Chapter 24
Sub-query Functions
“ A little manu often casts a long shadow.”
Table of Contents Chapter 24 – Sub-query Functions
– An IN List is much like a Subquery
– An IN List Never has Duplicates – Just like a Subquery
– An IN List Ignores Duplicates
– The Final Answer Set from the Subquery
– Quiz- Answer the Difficult Question
– Answer to Quiz- Answer the Difficult Question
– Should you use a Subquery of a Join?
– Answer to Quiz- Write the Subquery
– Quiz- Write the More Difficult Subquery
– Answer to Quiz- Write the More Difficult Subquery
– Quiz- Write the Subquery with an Aggregate
– Answer to Quiz- Write the Subquery with an Aggregate
– Quiz- Write the Correlated Subquery
– Answer to Quiz- Write the Correlated Subquery
– The Basics of a Correlated Subquery
– The Top Query always runs first in a Correlated Subquery
– The Bottom Query runs Last in a Correlated Subquery
– Quiz- Who is coming back in the Final Answer Set?
– Correlated Subquery Example vs. a Join with a Derived Table
– Correlated Subquery that Finds Duplicates
– Quiz- Write the NOT Subquery
– Answer to Quiz- Write the NOT Subquery
– Quiz- Write the Subquery using a WHERE Clause
– Answer to Quiz- Write the Subquery using a WHERE Clause
– Quiz- Write the Subquery with Two Parameters
– Answer to Quiz- Write the Subquery with Two Parameters
– How the Double Parameter Subquery Works
– More on how the Double Parameter Subquery Works
– Quiz – Write the Triple Subquery
– Answer to Quiz – Write the Triple Subquery
– Quiz – How many rows return on a NOT IN with a NULL?
– Answer – How many rows return on a NOT IN with a NULL?
– How to handle a NOT IN with Potential NULL Values
– How a Correlated Exists matches up
– The Correlated NOT Exists Answer Set
– Quiz – How many rows come back from this NOT Exists?
– Answer – How many rows come back from this NOT Exists?
An IN List is much like a Subquery
SELECT *
FROM Employee_Table
WHERE Dept_No IN (100, 200)
This query is very simple and easy to understand.

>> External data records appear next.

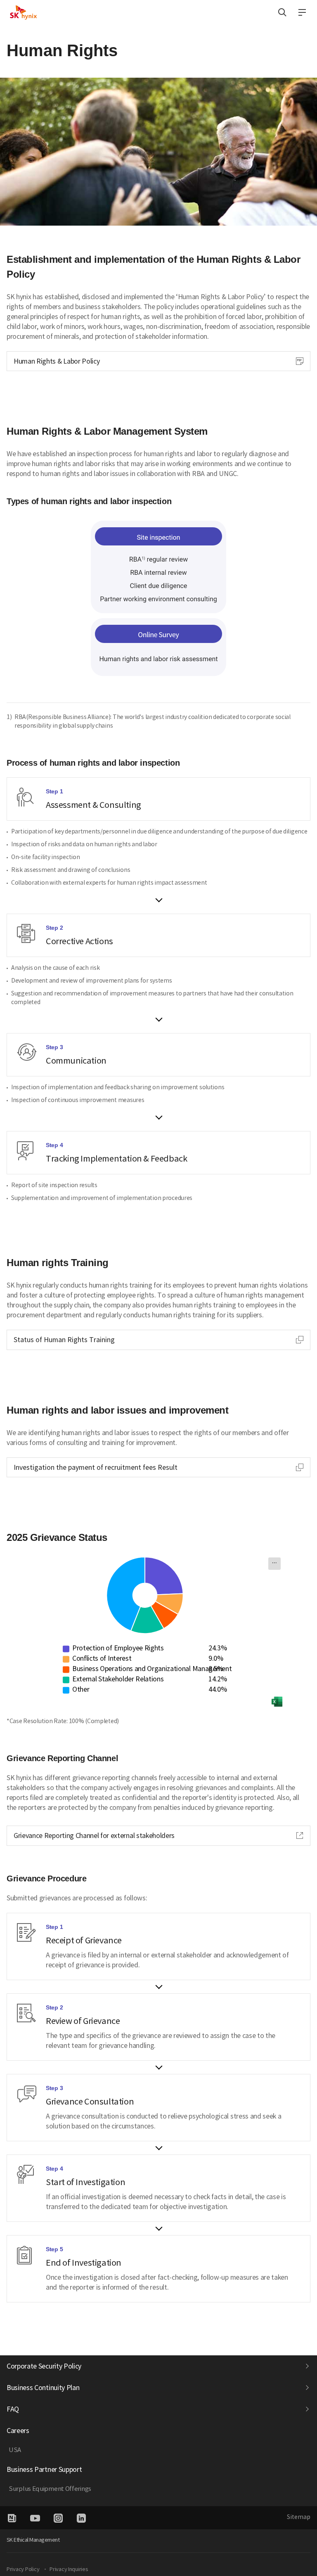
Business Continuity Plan (43, 2387)
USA (15, 2450)
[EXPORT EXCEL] (277, 1701)
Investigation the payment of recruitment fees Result (95, 1467)
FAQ (13, 2409)
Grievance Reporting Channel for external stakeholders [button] (94, 1837)
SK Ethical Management (33, 2539)
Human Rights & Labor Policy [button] (56, 362)
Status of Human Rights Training (64, 1340)
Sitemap (298, 2517)
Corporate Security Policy (44, 2366)
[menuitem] (274, 1563)
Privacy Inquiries (69, 2569)
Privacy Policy (23, 2569)
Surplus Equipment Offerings (50, 2489)
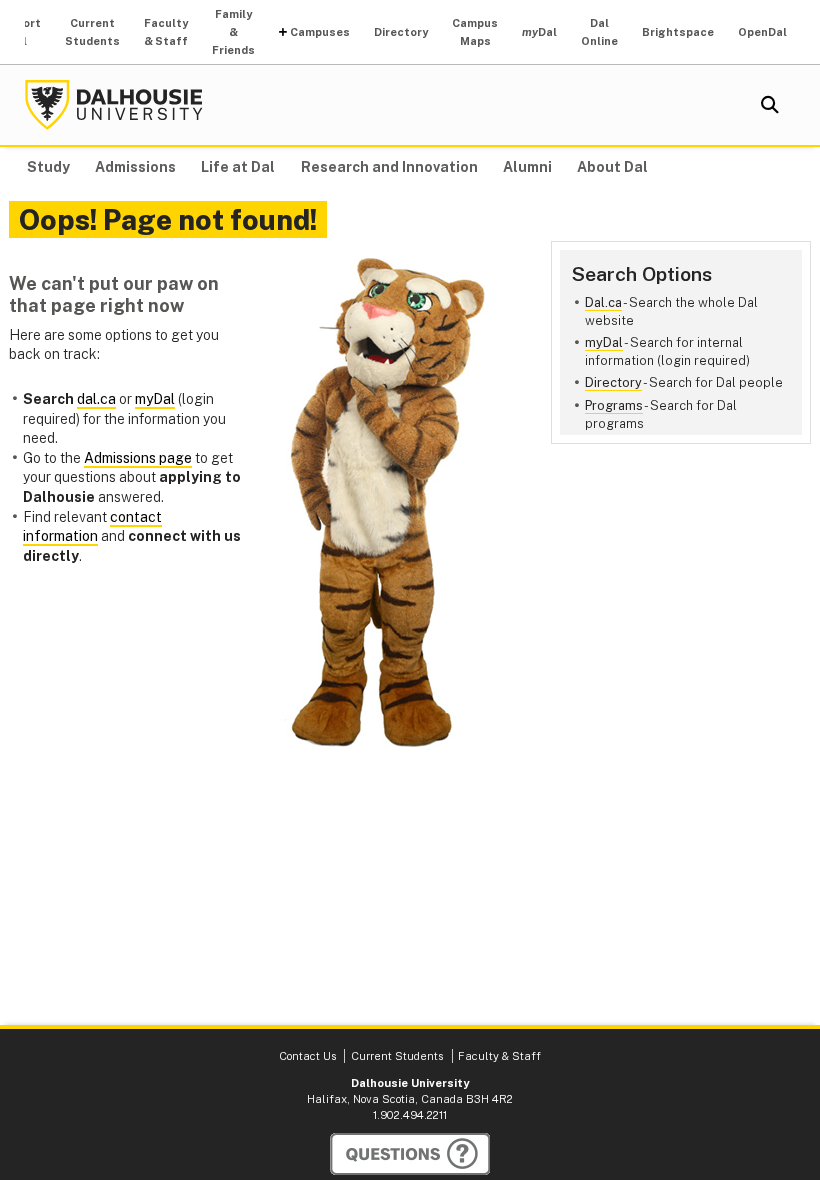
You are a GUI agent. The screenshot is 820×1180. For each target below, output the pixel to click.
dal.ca (96, 399)
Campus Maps (475, 32)
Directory (401, 32)
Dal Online (599, 32)
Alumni (527, 167)
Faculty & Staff (166, 32)
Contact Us (307, 1056)
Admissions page (138, 458)
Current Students (92, 32)
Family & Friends (233, 32)
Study (48, 167)
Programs (614, 405)
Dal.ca (603, 302)
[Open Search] (770, 105)
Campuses (320, 32)
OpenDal (762, 32)
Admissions (135, 167)
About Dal (612, 167)
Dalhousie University (114, 105)
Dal (539, 32)
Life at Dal (238, 167)
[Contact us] (410, 1154)
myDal (604, 342)
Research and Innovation (389, 167)
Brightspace (678, 32)
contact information (92, 527)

It uses an IN List to find all Employees who are in Dept_No 100 or Dept_No 200.
An IN List Never has Duplicates – Just like a Subquery
What is going on with this IN List? Why in the world are their duplicates in there? Will this query even work? What will the result set look like? Turn the page!

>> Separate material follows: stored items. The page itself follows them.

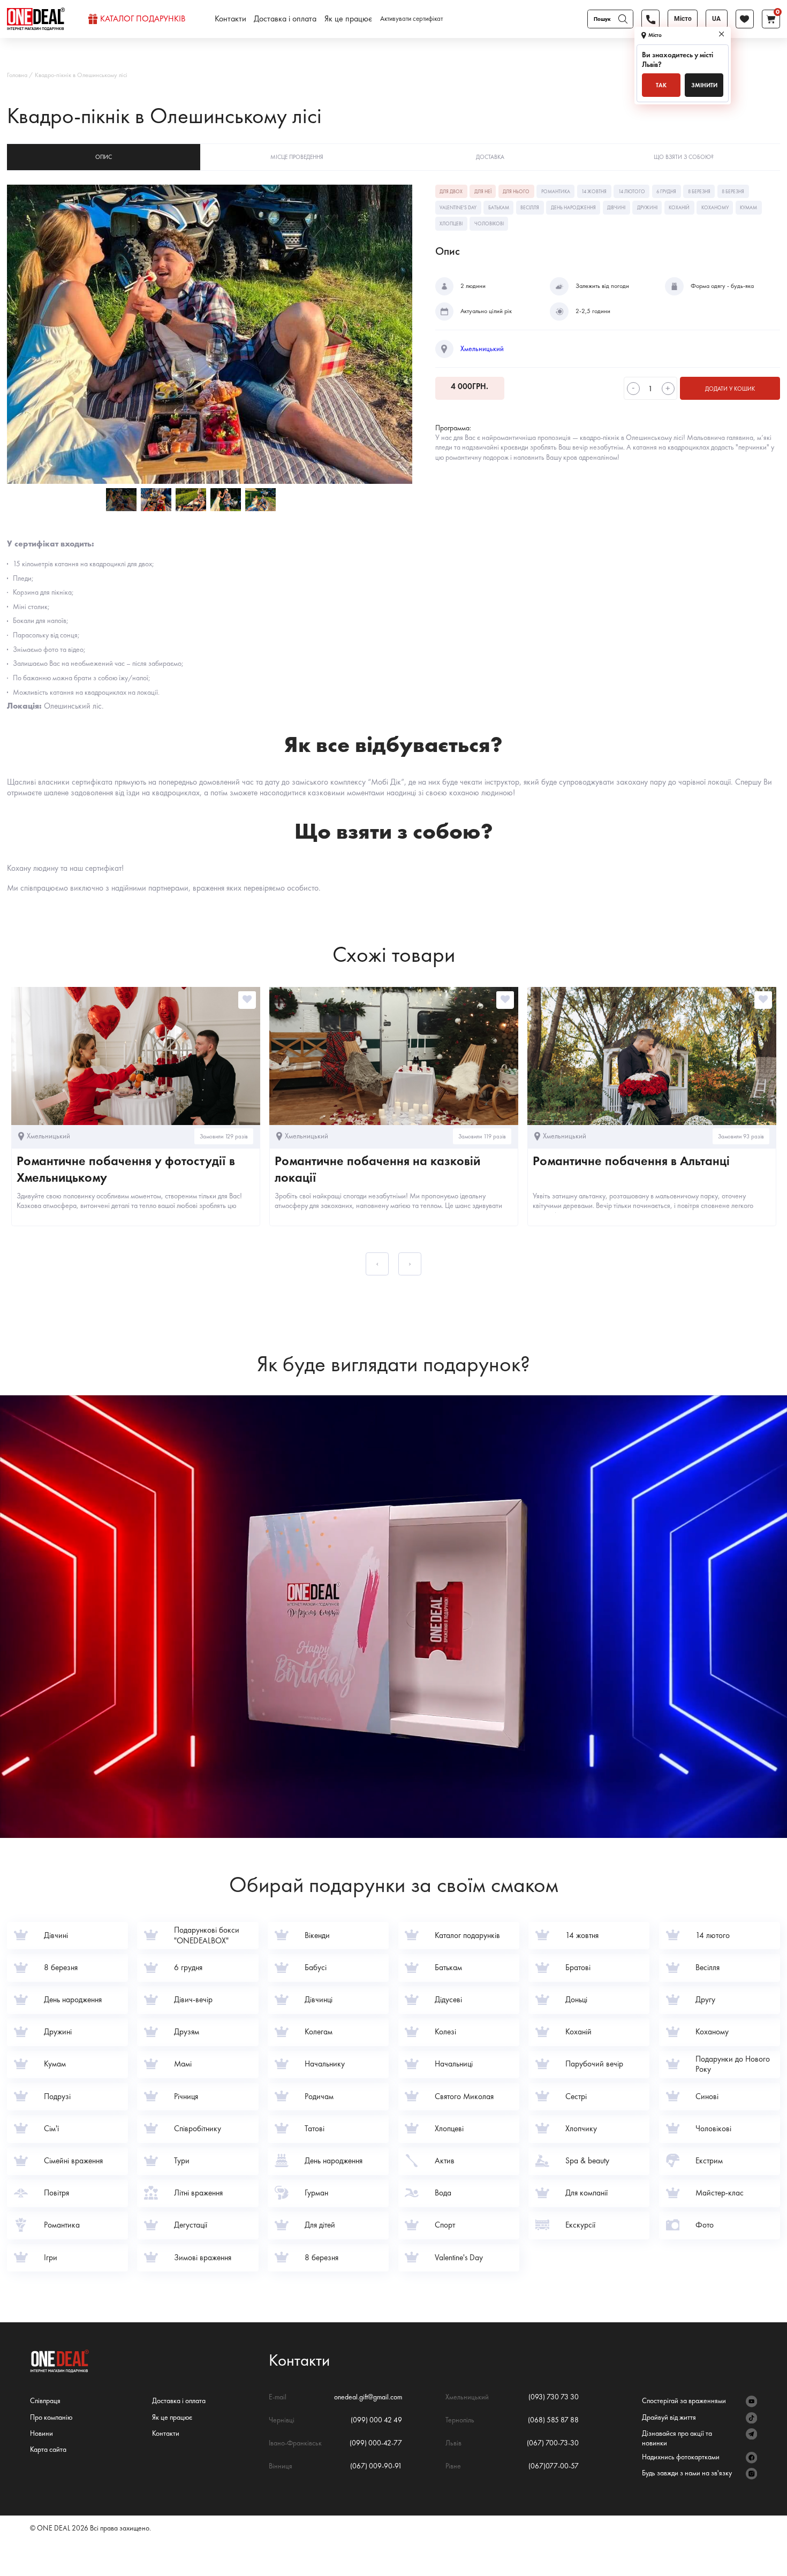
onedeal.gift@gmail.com (368, 2397)
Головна (17, 75)
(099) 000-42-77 (376, 2443)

An IN List Ignores Duplicates
Duplicate values are ignored here. We got the same rows back as before and it is as if the system ignored the duplicate values in the IN List. That is exactly what happened.
The Subquery
There is a Top Query and a Bottom Query!
SELECT *
FROM Employee_Table
WHERE Dept_No IN (
SELECT Dept_No
FROM Department_Table) ;
The query above is a Subquery, which means there are multiple queries in the same SQL. The bottom query runs first and its purpose in life is to build a distinct list of values that it passes to the top query. The top query then returns the result set. This query solves the problem: Show all Employees in Valid Departments!
How a Basic Subquery Works
The Final Answer Set from the Subquery
Quiz- Answer the Difficult Question
How are Subqueries similar to Joins between two tables?

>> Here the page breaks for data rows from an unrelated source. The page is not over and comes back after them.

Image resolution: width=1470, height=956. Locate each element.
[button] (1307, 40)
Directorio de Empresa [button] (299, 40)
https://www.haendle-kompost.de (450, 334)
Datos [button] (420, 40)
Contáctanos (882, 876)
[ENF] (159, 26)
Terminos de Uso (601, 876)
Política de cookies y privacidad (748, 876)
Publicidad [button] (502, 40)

A great question was asked above. Do you know the key to answering? Turn the page!
Answer to Quiz- Answer the Difficult Question
How are Subqueries similar to Joins between two tables?
A Subquery between two tables or a Join between two tables will each need a common key that represents the relationship.
Just like Dept_No and Dept_No!
A Subquery will use a common key linking the two tables together very similar to a join! When subquerying between two tables look for the common link between the two tables. Most of the time they both have a column with the same name, but not always.
Should you use a Subquery of a Join?
When do I Subquery?
SELECT *
FROM Employee_Table
WHERE Dept_No IN (
SELECT Dept_No
FROM Department_Table) ;
When do I perform a Join?
SELECT E.*
FROM Employee_Table as E
Inner Join
Department_Table as D
ON E.Dept_No = D.Dept_No;
Both queries above return the same data. If you only want to see a report where the final result set has only columns from one table try a Subquery. Obviously, if you need columns on the report where the final result set has columns from both tables you have to do a Join.
Quiz- Write the Subquery
Write the Subquery
Select all columns in the Customer_Table if the customer has placed an order!
Here is your opportunity to show how smart you are. Write a Subquery that will bring back everything from the Customer_Table if the customer has placed an order in the Order_Table. Good luck! Advice: Look for the common key among both tables!
Answer to Quiz- Write the Subquery
Write the Subquery
Select all columns in the Customer_Table if the customer has placed an order!
SELECT *
FROM Customer_Table
WHERE Customer_Number IN (
SELECT Customer Number
FROM Order_Table) ;
Customer_Number | Customer_Name |
31323134 | ACE Consulting |
57896883 | XYZ Plumbing |
11111111 | Billy's Best Choice |
87323456 | Databases N-U |
The common key among both tables is Customer_Number. The bottom query runs first and delivers a distinct list of Customer_Numbers, which the top query uses in the IN List!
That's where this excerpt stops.